In general, I agree with the direction of making warning messages more structured internally, I just want to avoid confusions about when to emit notes when to add a reason etc. Preferably, we should have clear guidelines on these.

@cjdb could you add some examples to this proposal how this reason field would be used? I am specifically interested in what information would we add to the Reason field instead of emitting an additional note.

In general, I agree with the direction of making warning messages more structured internally, I just want to avoid confusions about when to emit notes when to add a reason etc. Preferably, we should have clear guidelines on these.

tl;dr I don’t think there’s a clear boundary between the two, and it will take time to produce advice. For now, we should continue to write notes, as the new diagnostic model is far off into the horizon. A summary should be considered the headline of the diagnostic, such as candidate template ignored; and the reason should be what follows that, such as expected a type, got a class template.
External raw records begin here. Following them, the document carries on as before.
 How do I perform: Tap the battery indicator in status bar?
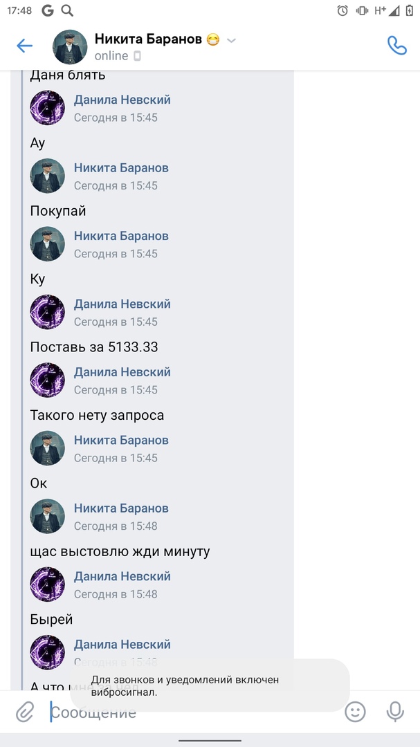pos(409,10)
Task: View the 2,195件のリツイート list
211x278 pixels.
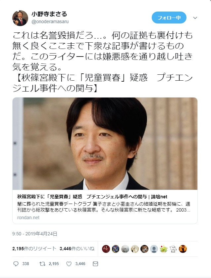Action: click(34, 249)
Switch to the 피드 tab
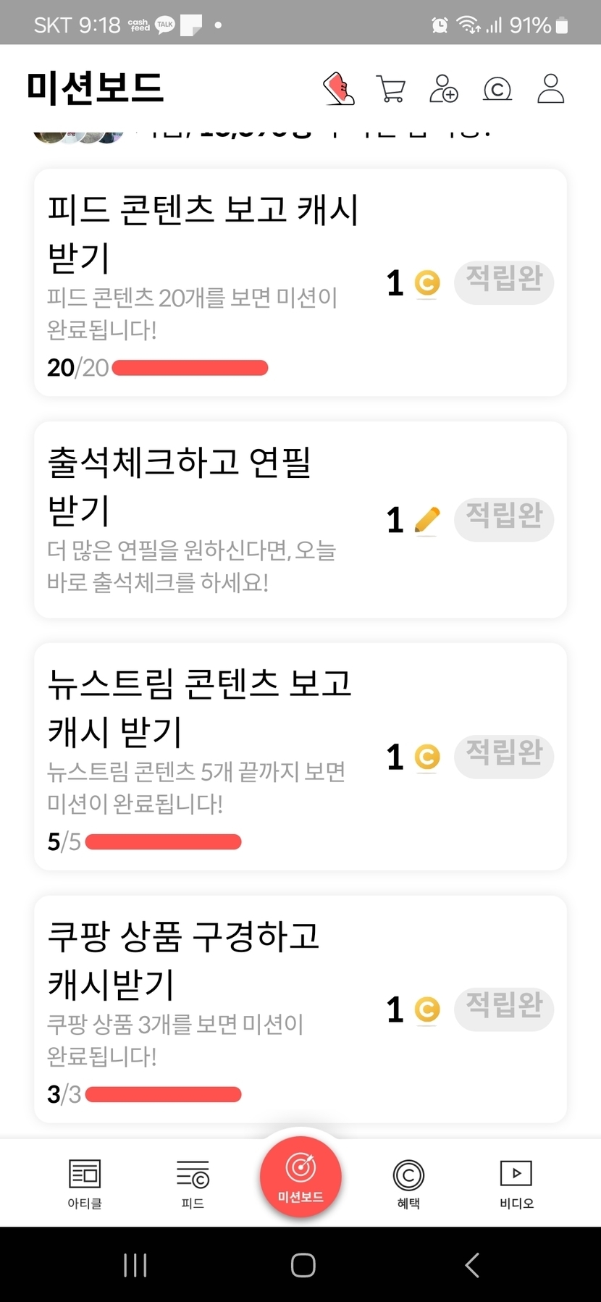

Ideally, when in structured output mode, notes would become a part of the error/warning/remark. Although it conflates a few ideas, the web-based section of my original proposal demos the distinction between a summary, a reason, and context (notes are a form of context). If you’re interested in the phrasing component, please head over to Let’s get Clang diagnostics translatable! for that discussion.

SARIF doesn’t yet support the model I’d like to see, but here’s what it would roughly look like as an arbitrary JSON object:

{
  "summary": "we couldn't instantiate `llvm::sort(Locations)`",
  "source_location": {
    "path": "/tmp/llvm-project/clang/lib/Lex.cpp",
    "line": 512,
    "column": 81
  },
  "reason": "`llvm::sort` tried to add `std::list<SourceLocation>::iterator` with an `int `, but we can't find an appropriate `operator+` overload.",
  "snippet": "...",
  "notes": [
    // contains overload candidates, template instantiation (if necessary)
  ]
}

There are various things about phrasing and diagnostic emission order here that make the above example substantially different to the status quo, and those are off-topic here. What is interesting in this discussion is that the summary explains what is wrong (we couldn’t instantiate a template), and the reason augments the summary by briefly explaining why compilation failed (the template does something our parameter doesn’t support). Notes are then used to provide additional, probably more detailed, insight into the problem.